Friday, 29 June 2007

Wardrobe Wars

Yesterday, my five (going on fifteen) year-old daughter arrived home with a note in her school bag inviting the children to take part in a non-school uniform day in exchange for a small donation to charity. Before I had even finished reading the note to her, she had sprinted upstairs and had begun tearing open her drawers and laying clothes out on her bed, in preparation for 48 hours time.

A while later, I popped my head round her door and told her that I would be in shortly to help her choose what would be most appropriate and practical to wear, taking account of the hot weather, hopscotch in the playground and potentially self-harming accessories, such as wands and crowns. This provoked the biggest outcry I had ever witnessed. She turned on me absolutely furious that I had even suggested that as the mother I might have some say as to what a five-year-old girl should wear. She screamed, shouted and sobbed, throwing herself on her bed amongst a pile of pink accessories.

Not suprisingly, this prompted my husband to look up from his e-mails (in the form of a Blackberry – a remote handheld piece of dreadful technology which never leaves my husband’s side and enables him to keep in contact with work 24 hours a day). Ever the diplomat, he intervenes telling me to relax and let her wear what she likes. “After all, she is only five,” he adds. In fact, he offered to help her get dressed so I could go downstairs and enjoy a glass of dry and chilled wine. And this coming from the man, who once given the responsibility for dressing children, resulted in my daughter going to her London nursery school in a vest (inside out) and a pair of tracksuit bottoms with Minney Mouse on, which had been purposely hidden at the back of her drawer. To top it all, it was the day of the school photo so we are constantly reminded of the little vest standing shoulder to shoulder with smocked gingham dresses.

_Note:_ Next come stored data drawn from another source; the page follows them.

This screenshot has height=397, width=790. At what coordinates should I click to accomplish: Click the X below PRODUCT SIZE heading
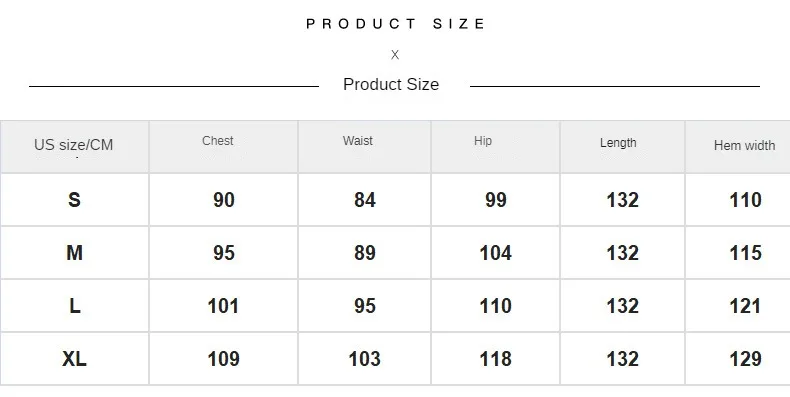[x=395, y=55]
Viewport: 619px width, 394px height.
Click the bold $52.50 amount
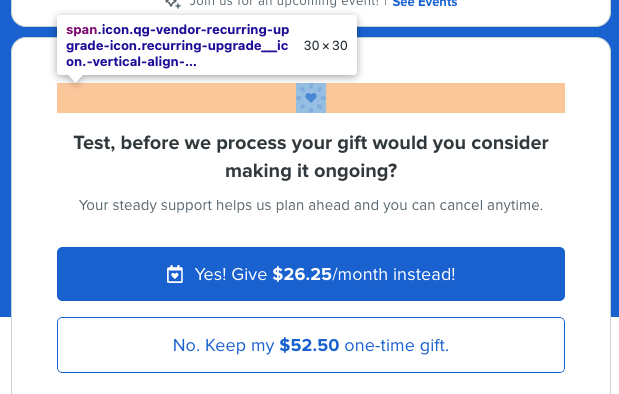tap(309, 345)
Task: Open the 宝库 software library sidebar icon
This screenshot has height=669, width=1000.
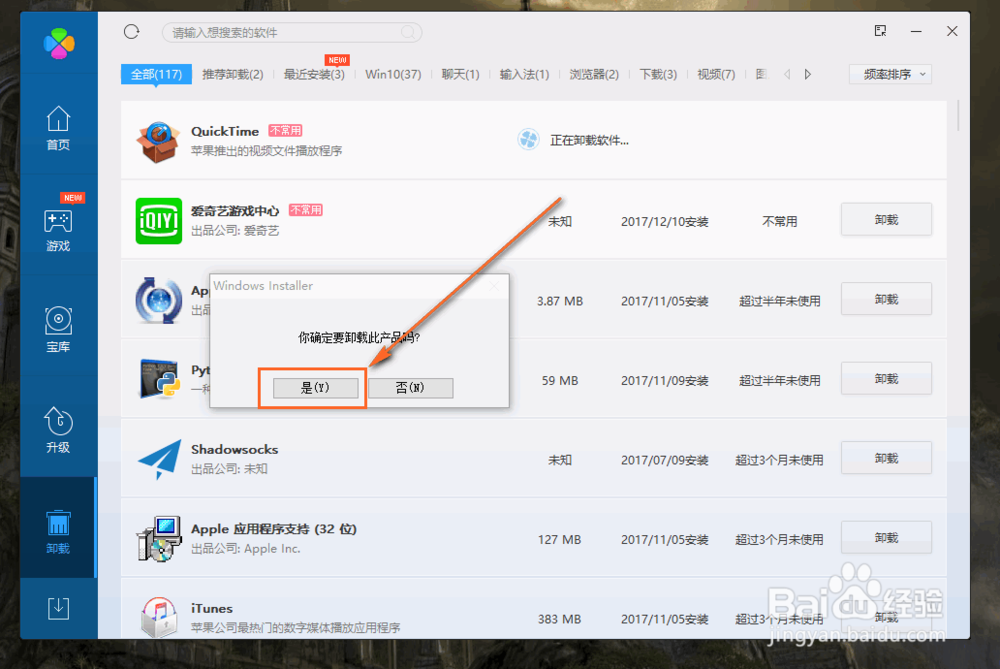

However, I knew that I had no option but to comply and sat downstairs reflecting on my mother dressing me in scratchy guernseys and sensible brown buckle-ups (slip-ons were not even allowed on the scene until 13!). An hour later, my husband reappeared mouthing to me, “Say nothing.” She proudly entered the room in all her glory. She was dressed in a red floral skirt teamed with a stripy pink pyjama top. My eyes were then drawn to the supersoft tights marked “18-24 months” which meant the crotch was round by her knees, a pair of pink trainers and topped off with the contents of her jewellery box hanging round her neck. She looked at me and said, “Mummy, do I look pretty?” I was having palipitations but with a sip of my drink and a few deep breaths I managed to keep my cool and calmly said, “Lovely darling.”